Remediation braucht passende Identitäten/Rollen.
Plane Rollout in Wellen (zuerst Audit, dann Deny).

Policy-as-Code: Versionierung und Rollout

Wenn Policies/Initiativen als Code gepflegt werden, wird das Betriebssystem der Governance klarer:

Änderungen laufen durch Review.
Versionen sind nachvollziehbar.
Rollouts können über Umgebungen gestaffelt werden.

Ein pragmatischer Ablauf ist:

Neue Policy/Änderung zunächst als Audit ausrollen.
Findings beheben, ggf. Parameter nachschärfen.
Danach auf Deny wechseln (oder Remediation aktivieren).

Typische Stolperfallen

Initiativen wachsen ohne Struktur: am Ende ist alles “eine Baseline”.
Deny ohne Vorlauf: verursacht ungeplante Deploy-Fails.
Ausnahmen per “Policy nicht zuweisen”: führt zu inkonsistenten Scopes und nicht mehr erklärbarer Governance.

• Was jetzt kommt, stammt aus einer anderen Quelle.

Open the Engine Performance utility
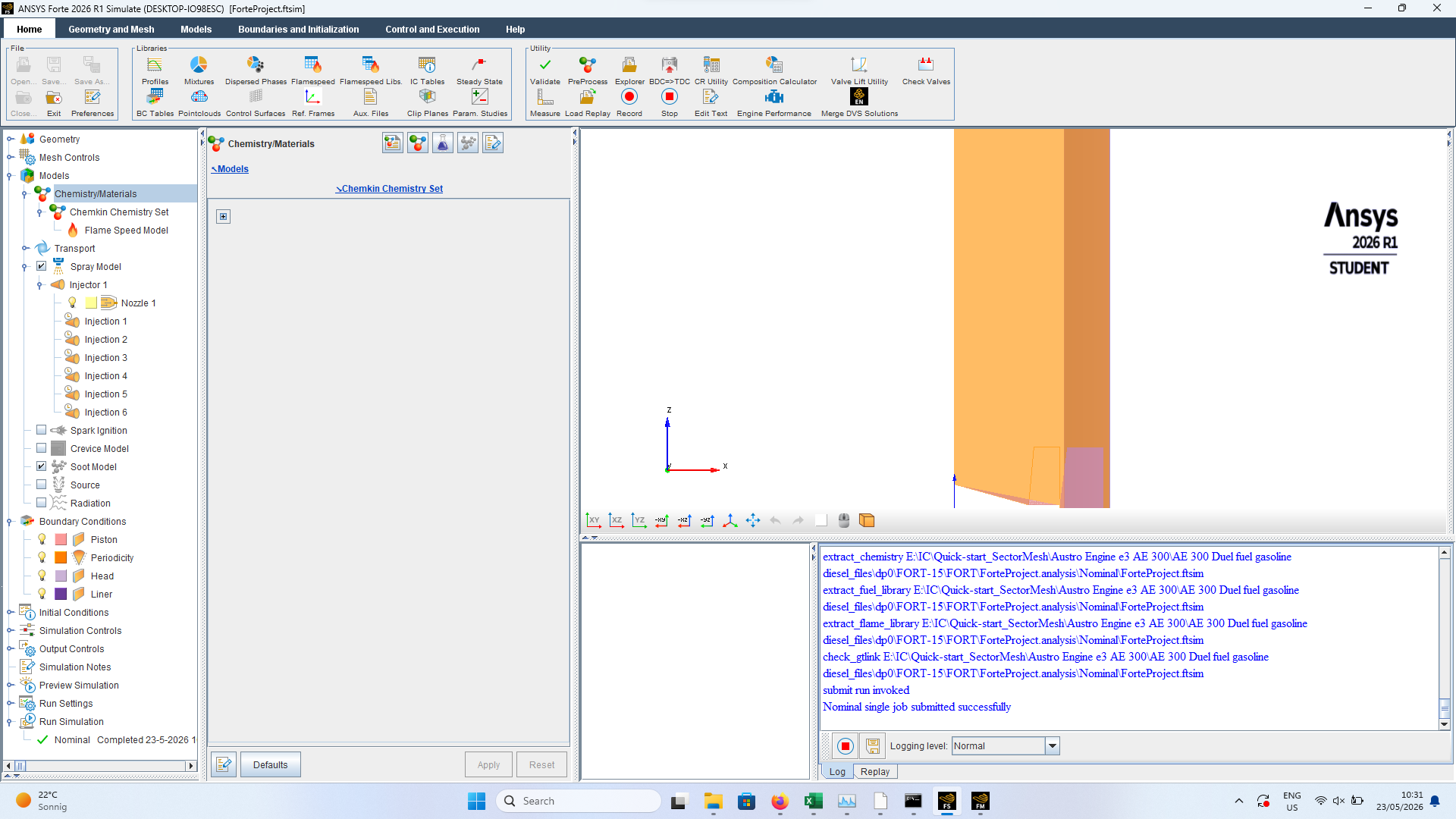The image size is (1456, 819). coord(774,102)
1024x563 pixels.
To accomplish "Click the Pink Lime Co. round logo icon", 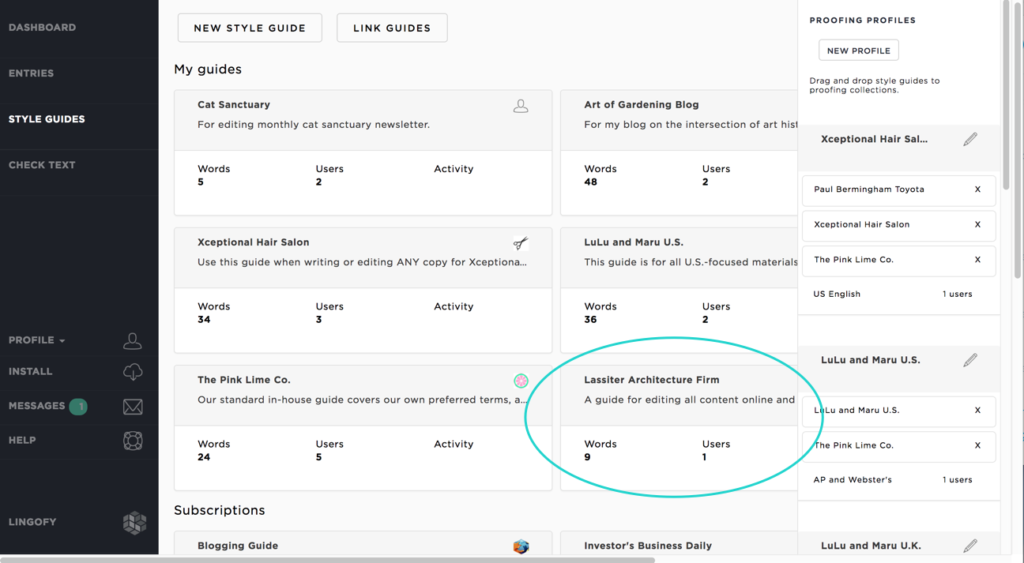I will coord(520,381).
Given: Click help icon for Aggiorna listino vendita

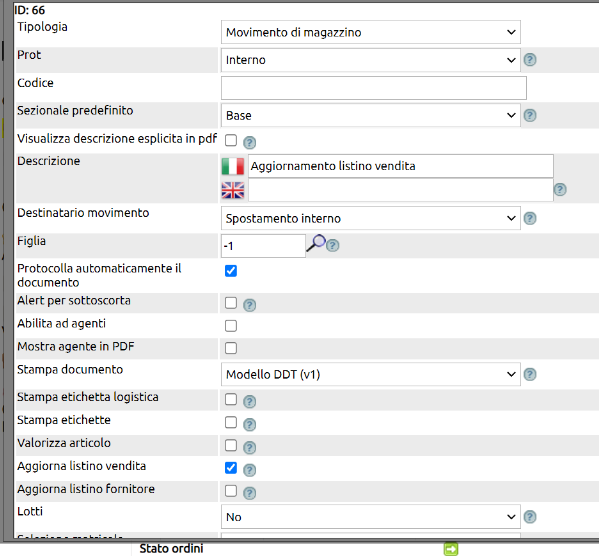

Checkliste für Assignments

Liegt das Assignment auf dem kleinstmöglichen stabilen Scope (oft MG statt einzelne Subscriptions)?
Sind Parameterwerte pro Umgebung (Prod/Non-Prod) klar und nachvollziehbar?
Gibt es einen definierten Prozess für Exemptions (Begründung + Ablaufdatum + Review)?
Ist der Rolloutpfad dokumentiert (wer wird informiert, was wird gemonitort)?